→ **Prompt**
Please reproduce the Kimi temperature pull request word for word from "agent/auxiliary_client.py — Removed" to "branches in _fixed_temperature_for_model()".

→ **Passage shown**

Skip to content

fix(kimi): drop client-side temperature overrides for Kimi/Moonshot models#13137

Closed
kshitijk4poor wants to merge 1 commit into
mainfrom
fix/kimi-drop-temperature
Closed

fix(kimi): drop client-side temperature overrides for Kimi/Moonshot models#13137
kshitijk4poor wants to merge 1 commit into
mainfrom
fix/kimi-drop-temperature

Conversation

@kshitijk4poor

@kshitijk4poor kshitijk4poor commented Apr 20, 2026

Copy link
Copy Markdown
Collaborator

Summary

The Kimi gateway selects the correct temperature server-side based on the active mode (thinking on → 1.0, thinking off → 0.6). Client-side clamping is no longer needed and would conflict if the gateway changes its defaults.

Changes

agent/auxiliary_client.py — Removed all Kimi temperature forcing infrastructure:

  • _FIXED_TEMPERATURE_MODELS dict (kimi-for-coding → 0.6)
  • _KIMI_INSTANT_MODELS frozenset (kimi-k2.5, turbo-preview, 0905-preview → 0.6)
  • _KIMI_THINKING_MODELS frozenset (k2-thinking, k2-thinking-turbo → 1.0)
  • _KIMI_PUBLIC_API_OVERRIDES dict (kimi-k2.5 on moonshot.ai → 1.0)
  • All Kimi-specific branches in _fixed_temperature_for_model()

The function signature is preserved (returns None for all models) so callers don't need changes — they already guard with if fixed_temperature is not None:.

→ **Given data**
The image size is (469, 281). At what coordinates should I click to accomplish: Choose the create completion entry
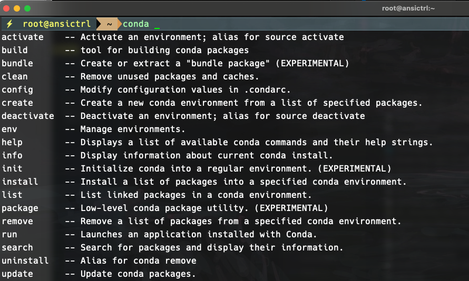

→ **Correct answer**
agent/auxiliary_client.py — Removed all Kimi temperature forcing infrastructure:

  • _FIXED_TEMPERATURE_MODELS dict (kimi-for-coding → 0.6)
  • _KIMI_INSTANT_MODELS frozenset (kimi-k2.5, turbo-preview, 0905-preview → 0.6)
  • _KIMI_THINKING_MODELS frozenset (k2-thinking, k2-thinking-turbo → 1.0)
  • _KIMI_PUBLIC_API_OVERRIDES dict (kimi-k2.5 on moonshot.ai → 1.0)
  • All Kimi-specific branches in _fixed_temperature_for_model()